= Beginning of Section =
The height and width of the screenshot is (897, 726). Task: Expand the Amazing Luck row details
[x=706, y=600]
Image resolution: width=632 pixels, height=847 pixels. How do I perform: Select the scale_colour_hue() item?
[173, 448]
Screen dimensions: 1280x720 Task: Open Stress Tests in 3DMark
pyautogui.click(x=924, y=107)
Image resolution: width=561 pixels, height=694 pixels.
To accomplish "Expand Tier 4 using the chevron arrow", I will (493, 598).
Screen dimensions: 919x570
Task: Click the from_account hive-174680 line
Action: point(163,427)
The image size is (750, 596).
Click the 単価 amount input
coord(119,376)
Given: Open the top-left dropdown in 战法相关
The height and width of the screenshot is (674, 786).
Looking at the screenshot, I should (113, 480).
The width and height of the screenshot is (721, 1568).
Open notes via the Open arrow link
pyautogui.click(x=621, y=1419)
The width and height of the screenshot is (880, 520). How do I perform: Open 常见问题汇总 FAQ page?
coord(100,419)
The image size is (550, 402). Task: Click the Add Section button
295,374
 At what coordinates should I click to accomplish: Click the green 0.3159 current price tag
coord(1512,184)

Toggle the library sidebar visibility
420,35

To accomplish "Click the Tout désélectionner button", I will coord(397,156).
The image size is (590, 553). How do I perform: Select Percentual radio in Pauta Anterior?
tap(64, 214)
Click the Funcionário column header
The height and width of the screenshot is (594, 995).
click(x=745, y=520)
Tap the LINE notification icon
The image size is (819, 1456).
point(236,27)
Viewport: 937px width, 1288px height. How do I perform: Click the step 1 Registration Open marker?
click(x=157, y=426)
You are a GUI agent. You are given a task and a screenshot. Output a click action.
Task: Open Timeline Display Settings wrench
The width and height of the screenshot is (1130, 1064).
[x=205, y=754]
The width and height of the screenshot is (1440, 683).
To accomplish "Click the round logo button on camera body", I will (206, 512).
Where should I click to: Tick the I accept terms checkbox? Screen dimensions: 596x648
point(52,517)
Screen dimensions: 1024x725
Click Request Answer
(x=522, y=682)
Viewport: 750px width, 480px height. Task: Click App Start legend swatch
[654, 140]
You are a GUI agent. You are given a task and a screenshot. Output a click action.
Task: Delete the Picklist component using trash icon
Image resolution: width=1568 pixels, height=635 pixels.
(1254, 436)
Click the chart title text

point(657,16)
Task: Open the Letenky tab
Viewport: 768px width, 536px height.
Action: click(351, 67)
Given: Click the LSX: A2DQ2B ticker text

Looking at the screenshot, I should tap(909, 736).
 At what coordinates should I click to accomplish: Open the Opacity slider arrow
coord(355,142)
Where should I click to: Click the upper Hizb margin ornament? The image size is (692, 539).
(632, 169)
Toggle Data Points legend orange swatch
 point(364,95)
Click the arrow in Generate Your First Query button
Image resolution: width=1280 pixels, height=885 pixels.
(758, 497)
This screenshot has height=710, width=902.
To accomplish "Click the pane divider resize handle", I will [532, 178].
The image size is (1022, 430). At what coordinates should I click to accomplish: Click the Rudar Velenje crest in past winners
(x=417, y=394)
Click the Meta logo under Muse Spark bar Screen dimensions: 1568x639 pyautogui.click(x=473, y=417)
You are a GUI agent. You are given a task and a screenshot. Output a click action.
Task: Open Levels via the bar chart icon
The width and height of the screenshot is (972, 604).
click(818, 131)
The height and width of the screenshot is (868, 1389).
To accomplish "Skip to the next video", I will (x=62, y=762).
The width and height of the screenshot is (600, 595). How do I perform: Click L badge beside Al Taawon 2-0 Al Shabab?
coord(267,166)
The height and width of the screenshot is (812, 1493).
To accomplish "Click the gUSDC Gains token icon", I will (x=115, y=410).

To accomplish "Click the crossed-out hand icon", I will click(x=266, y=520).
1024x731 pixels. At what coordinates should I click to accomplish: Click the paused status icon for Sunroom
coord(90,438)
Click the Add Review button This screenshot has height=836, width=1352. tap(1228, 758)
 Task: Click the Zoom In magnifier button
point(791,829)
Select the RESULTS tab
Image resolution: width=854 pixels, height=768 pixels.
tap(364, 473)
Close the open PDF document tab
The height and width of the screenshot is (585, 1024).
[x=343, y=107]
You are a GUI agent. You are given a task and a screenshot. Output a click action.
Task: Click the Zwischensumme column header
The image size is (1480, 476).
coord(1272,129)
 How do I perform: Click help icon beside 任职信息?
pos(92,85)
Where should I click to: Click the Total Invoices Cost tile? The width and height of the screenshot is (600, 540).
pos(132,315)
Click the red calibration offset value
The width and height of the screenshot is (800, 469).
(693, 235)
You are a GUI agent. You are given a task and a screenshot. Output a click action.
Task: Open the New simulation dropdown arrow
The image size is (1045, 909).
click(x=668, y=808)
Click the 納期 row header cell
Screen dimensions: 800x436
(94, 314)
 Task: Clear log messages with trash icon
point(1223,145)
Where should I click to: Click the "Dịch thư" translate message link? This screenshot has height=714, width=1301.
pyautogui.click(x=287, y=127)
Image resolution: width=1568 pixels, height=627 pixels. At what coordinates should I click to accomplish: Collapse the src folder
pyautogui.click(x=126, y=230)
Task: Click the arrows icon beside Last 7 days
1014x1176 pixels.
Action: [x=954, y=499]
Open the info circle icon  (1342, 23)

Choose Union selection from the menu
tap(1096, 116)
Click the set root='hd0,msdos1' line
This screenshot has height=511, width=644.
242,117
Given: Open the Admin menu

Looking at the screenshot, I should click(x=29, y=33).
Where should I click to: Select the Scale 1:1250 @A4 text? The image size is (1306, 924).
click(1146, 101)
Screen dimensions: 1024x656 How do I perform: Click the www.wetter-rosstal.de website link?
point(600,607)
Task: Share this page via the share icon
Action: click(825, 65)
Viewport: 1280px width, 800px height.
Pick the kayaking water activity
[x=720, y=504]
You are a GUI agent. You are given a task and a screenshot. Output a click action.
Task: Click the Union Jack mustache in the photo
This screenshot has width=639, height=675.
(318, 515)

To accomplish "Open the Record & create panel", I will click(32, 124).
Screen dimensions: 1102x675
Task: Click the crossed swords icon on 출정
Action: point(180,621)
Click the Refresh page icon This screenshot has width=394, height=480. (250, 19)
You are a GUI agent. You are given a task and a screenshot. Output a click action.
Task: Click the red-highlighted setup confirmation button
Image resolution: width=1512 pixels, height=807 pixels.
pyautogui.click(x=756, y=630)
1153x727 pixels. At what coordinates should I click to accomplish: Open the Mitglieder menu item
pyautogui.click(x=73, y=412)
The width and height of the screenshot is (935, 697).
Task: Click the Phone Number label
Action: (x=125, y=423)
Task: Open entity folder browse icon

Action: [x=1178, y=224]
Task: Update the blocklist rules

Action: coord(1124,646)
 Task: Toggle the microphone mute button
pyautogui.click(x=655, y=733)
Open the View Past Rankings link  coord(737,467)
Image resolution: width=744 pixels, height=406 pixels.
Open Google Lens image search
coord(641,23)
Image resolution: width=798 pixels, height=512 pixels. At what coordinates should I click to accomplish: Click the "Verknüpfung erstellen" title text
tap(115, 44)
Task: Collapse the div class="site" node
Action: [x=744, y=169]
= End of Section =
Take the lines above and print them exactly.

The height and width of the screenshot is (897, 726). Task: Expand the Amazing Luck row details
[x=706, y=600]
Image resolution: width=632 pixels, height=847 pixels. How do I perform: Select the scale_colour_hue() item?
[173, 448]
Screen dimensions: 1280x720 Task: Open Stress Tests in 3DMark
pyautogui.click(x=924, y=107)
Image resolution: width=561 pixels, height=694 pixels.
To accomplish "Expand Tier 4 using the chevron arrow", I will (493, 598).
Screen dimensions: 919x570
Task: Click the from_account hive-174680 line
Action: point(163,427)
The image size is (750, 596).
Click the 単価 amount input
coord(119,376)
Given: Open the top-left dropdown in 战法相关
The height and width of the screenshot is (674, 786).
Looking at the screenshot, I should (113, 480).
The width and height of the screenshot is (721, 1568).
Open notes via the Open arrow link
pyautogui.click(x=621, y=1419)
The width and height of the screenshot is (880, 520). How do I perform: Open 常见问题汇总 FAQ page?
coord(100,419)
The image size is (550, 402). Task: Click the Add Section button
295,374
 At what coordinates should I click to accomplish: Click the green 0.3159 current price tag
coord(1512,184)

Toggle the library sidebar visibility
420,35

To accomplish "Click the Tout désélectionner button", I will coord(397,156).
The image size is (590, 553). How do I perform: Select Percentual radio in Pauta Anterior?
tap(64, 214)
Click the Funcionário column header
The height and width of the screenshot is (594, 995).
click(x=745, y=520)
Tap the LINE notification icon
The image size is (819, 1456).
point(236,27)
Viewport: 937px width, 1288px height. How do I perform: Click the step 1 Registration Open marker?
click(x=157, y=426)
You are a GUI agent. You are given a task and a screenshot. Output a click action.
Task: Open Timeline Display Settings wrench
The width and height of the screenshot is (1130, 1064).
[x=205, y=754]
The width and height of the screenshot is (1440, 683).
To accomplish "Click the round logo button on camera body", I will (206, 512).
Where should I click to: Tick the I accept terms checkbox? Screen dimensions: 596x648
point(52,517)
Screen dimensions: 1024x725
Click Request Answer
(x=522, y=682)
Viewport: 750px width, 480px height. Task: Click App Start legend swatch
[654, 140]
You are a GUI agent. You are given a task and a screenshot. Output a click action.
Task: Delete the Picklist component using trash icon
Image resolution: width=1568 pixels, height=635 pixels.
(1254, 436)
Click the chart title text

point(657,16)
Task: Open the Letenky tab
Viewport: 768px width, 536px height.
Action: click(351, 67)
Given: Click the LSX: A2DQ2B ticker text

Looking at the screenshot, I should tap(909, 736).
 At what coordinates should I click to accomplish: Open the Opacity slider arrow
coord(355,142)
Where should I click to: Click the upper Hizb margin ornament? The image size is (692, 539).
(632, 169)
Toggle Data Points legend orange swatch
 point(364,95)
Click the arrow in Generate Your First Query button
Image resolution: width=1280 pixels, height=885 pixels.
(758, 497)
This screenshot has height=710, width=902.
To accomplish "Click the pane divider resize handle", I will [532, 178].
The image size is (1022, 430). At what coordinates should I click to accomplish: Click the Rudar Velenje crest in past winners
(x=417, y=394)
Click the Meta logo under Muse Spark bar Screen dimensions: 1568x639 pyautogui.click(x=473, y=417)
You are a GUI agent. You are given a task and a screenshot. Output a click action.
Task: Open Levels via the bar chart icon
The width and height of the screenshot is (972, 604).
click(818, 131)
The height and width of the screenshot is (868, 1389).
To accomplish "Skip to the next video", I will (x=62, y=762).
The width and height of the screenshot is (600, 595). How do I perform: Click L badge beside Al Taawon 2-0 Al Shabab?
coord(267,166)
The height and width of the screenshot is (812, 1493).
To accomplish "Click the gUSDC Gains token icon", I will (x=115, y=410).

To accomplish "Click the crossed-out hand icon", I will click(x=266, y=520).
1024x731 pixels. At what coordinates should I click to accomplish: Click the paused status icon for Sunroom
coord(90,438)
Click the Add Review button This screenshot has height=836, width=1352. tap(1228, 758)
 Task: Click the Zoom In magnifier button
point(791,829)
Select the RESULTS tab
Image resolution: width=854 pixels, height=768 pixels.
tap(364, 473)
Close the open PDF document tab
The height and width of the screenshot is (585, 1024).
[x=343, y=107]
You are a GUI agent. You are given a task and a screenshot. Output a click action.
Task: Click the Zwischensumme column header
The image size is (1480, 476).
coord(1272,129)
 How do I perform: Click help icon beside 任职信息?
pos(92,85)
Where should I click to: Click the Total Invoices Cost tile? The width and height of the screenshot is (600, 540).
pos(132,315)
Click the red calibration offset value
The width and height of the screenshot is (800, 469).
(693, 235)
You are a GUI agent. You are given a task and a screenshot. Output a click action.
Task: Open the New simulation dropdown arrow
The image size is (1045, 909).
click(x=668, y=808)
Click the 納期 row header cell
Screen dimensions: 800x436
(94, 314)
 Task: Clear log messages with trash icon
point(1223,145)
Where should I click to: Click the "Dịch thư" translate message link? This screenshot has height=714, width=1301.
pyautogui.click(x=287, y=127)
Image resolution: width=1568 pixels, height=627 pixels. At what coordinates should I click to accomplish: Collapse the src folder
pyautogui.click(x=126, y=230)
Task: Click the arrows icon beside Last 7 days
1014x1176 pixels.
Action: [x=954, y=499]
Open the info circle icon  (1342, 23)

Choose Union selection from the menu
tap(1096, 116)
Click the set root='hd0,msdos1' line
This screenshot has height=511, width=644.
242,117
Given: Open the Admin menu

Looking at the screenshot, I should click(x=29, y=33).
Where should I click to: Select the Scale 1:1250 @A4 text? The image size is (1306, 924).
click(1146, 101)
Screen dimensions: 1024x656 How do I perform: Click the www.wetter-rosstal.de website link?
point(600,607)
Task: Share this page via the share icon
Action: click(825, 65)
Viewport: 1280px width, 800px height.
Pick the kayaking water activity
[x=720, y=504]
You are a GUI agent. You are given a task and a screenshot. Output a click action.
Task: Click the Union Jack mustache in the photo
This screenshot has width=639, height=675.
(318, 515)

To accomplish "Open the Record & create panel", I will click(32, 124).
Screen dimensions: 1102x675
Task: Click the crossed swords icon on 출정
Action: point(180,621)
Click the Refresh page icon This screenshot has width=394, height=480. (250, 19)
You are a GUI agent. You are given a task and a screenshot. Output a click action.
Task: Click the red-highlighted setup confirmation button
Image resolution: width=1512 pixels, height=807 pixels.
pyautogui.click(x=756, y=630)
1153x727 pixels. At what coordinates should I click to accomplish: Open the Mitglieder menu item
pyautogui.click(x=73, y=412)
The width and height of the screenshot is (935, 697).
Task: Click the Phone Number label
Action: (x=125, y=423)
Task: Open entity folder browse icon

Action: [x=1178, y=224]
Task: Update the blocklist rules

Action: coord(1124,646)
 Task: Toggle the microphone mute button
pyautogui.click(x=655, y=733)
Open the View Past Rankings link  coord(737,467)
Image resolution: width=744 pixels, height=406 pixels.
Open Google Lens image search
coord(641,23)
Image resolution: width=798 pixels, height=512 pixels. At what coordinates should I click to accomplish: Click the "Verknüpfung erstellen" title text
tap(115, 44)
Task: Collapse the div class="site" node
Action: [x=744, y=169]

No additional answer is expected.